May 18, 2011
The idea of this project was to automatically create panoramas of any length. Using two different collections of images, I was able to show reasonably hallucinated panoramas composed of images not captured in the traditional panoramic set-up, i.e. from a static location, where the camera is rotated on a static point. In the spirit of the Kaneva et. al work in , I used this hallucinated panorama pipeline to create an automatic mural of my vacation photos. The result was a unique pictorial summarization of my vacation.
The fist dataset I explored was the SUn dataset . This huge set of scene images was well-suited for this project because the images are close-up images of people or things. Because panoramas, automatic or not, are inherently images of a scene, using a database of scene images made sense.
The second set of images I used was from a vacation I took to Istanbul, Turkey. I selected 35 photos from my set of vacation pictures. These images were selected because they were image of scenes, besides being visually appealing and often contained people I was visiting.
In order to create a successful panorama, images that somehow resembled each other had to be selected. The panorama was constructed in a loop, and the first image was chosen at random from the dataset. The following images had to be selected because they somehow lined-up well with the previous image. Two visual features were used to select the best-match image for the forthcoming step in the panorama.

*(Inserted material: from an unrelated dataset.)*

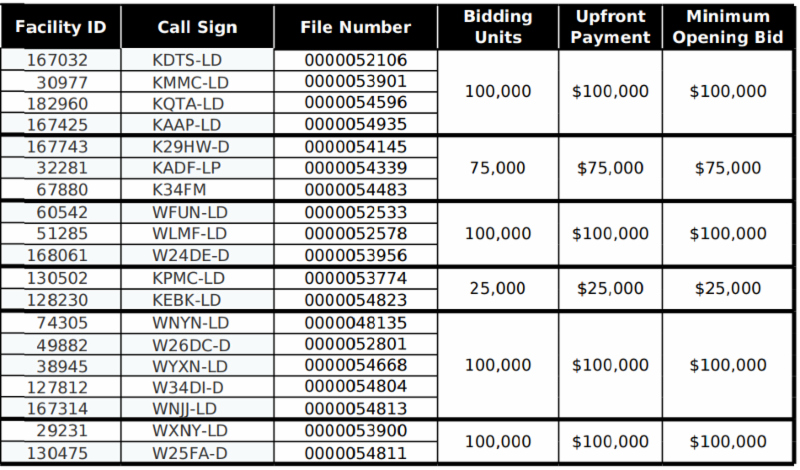Select facility ID 130475
Viewport: 800px width, 470px height.
(60, 453)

The Gist feature is a global image feature , which characterizes several important statistic about a scene . The Gist feature can encode the amount or strength of vertical or horizontal lines in an image, which for example can help to match scenes with similar horizon lines, textures, or buildings in them.
The Gist feature is computed by convolving an oriented filter with the image at several different orientations and scales. This way the high- and low-frequency repetitive gradient directions of an image can be measured. The scores for the filter convolution at each orientation and scale are stored in an array, which is the Gist feature for that image.

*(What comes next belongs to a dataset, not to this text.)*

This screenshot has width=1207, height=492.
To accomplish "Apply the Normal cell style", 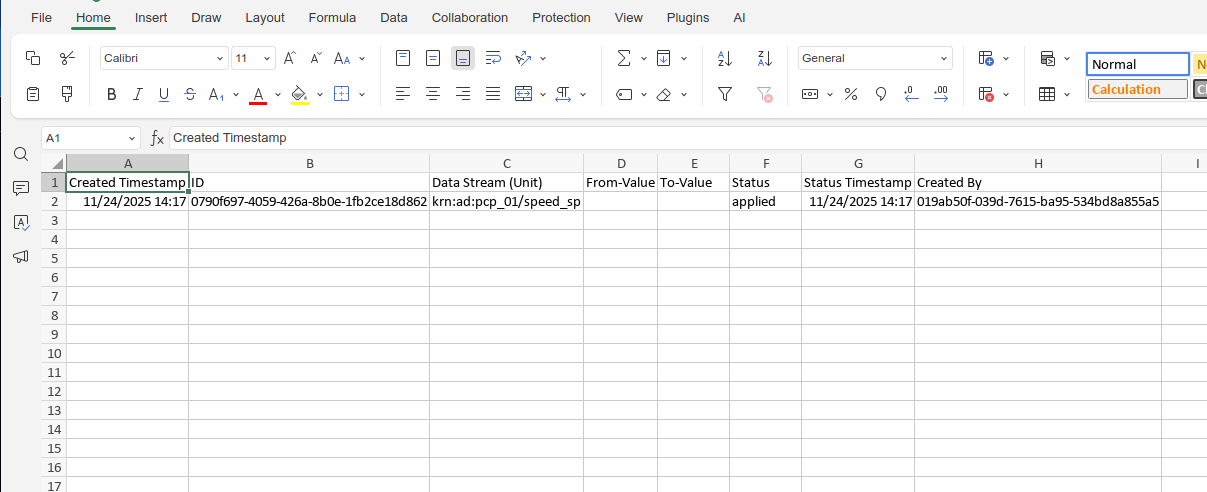I will pos(1136,64).
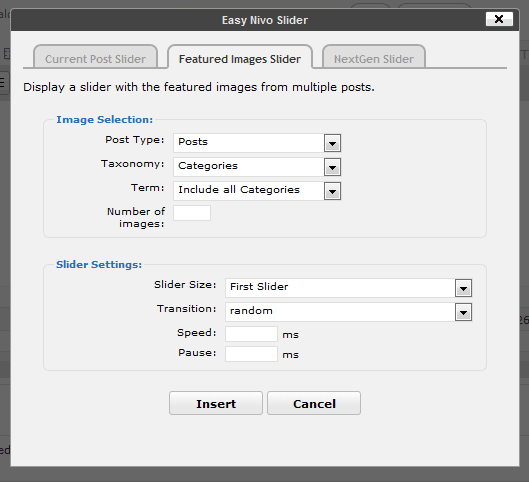Viewport: 529px width, 482px height.
Task: Click the Number of images field
Action: click(x=192, y=213)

In this project, the Gist features for all of the SUn dataset were pre-computed. I used this pre-computed dataset when working with the SUn images. Because the panorama was constructed by matching the next image to the image directly before it, a new Gist descriptor did not need to be computed for the panorama at an intermediate state of construction.
The vacation images did not have Gist descriptors. I used the same method used to compute the SUn dataset Gist descriptors. The code for this computation was available at: Jianxiong Xiao's website . I used version 2 of the code. The matlab functions I wrote to calculate the new Gist descriptors are in computNovelGists.m and gistCalculator.m.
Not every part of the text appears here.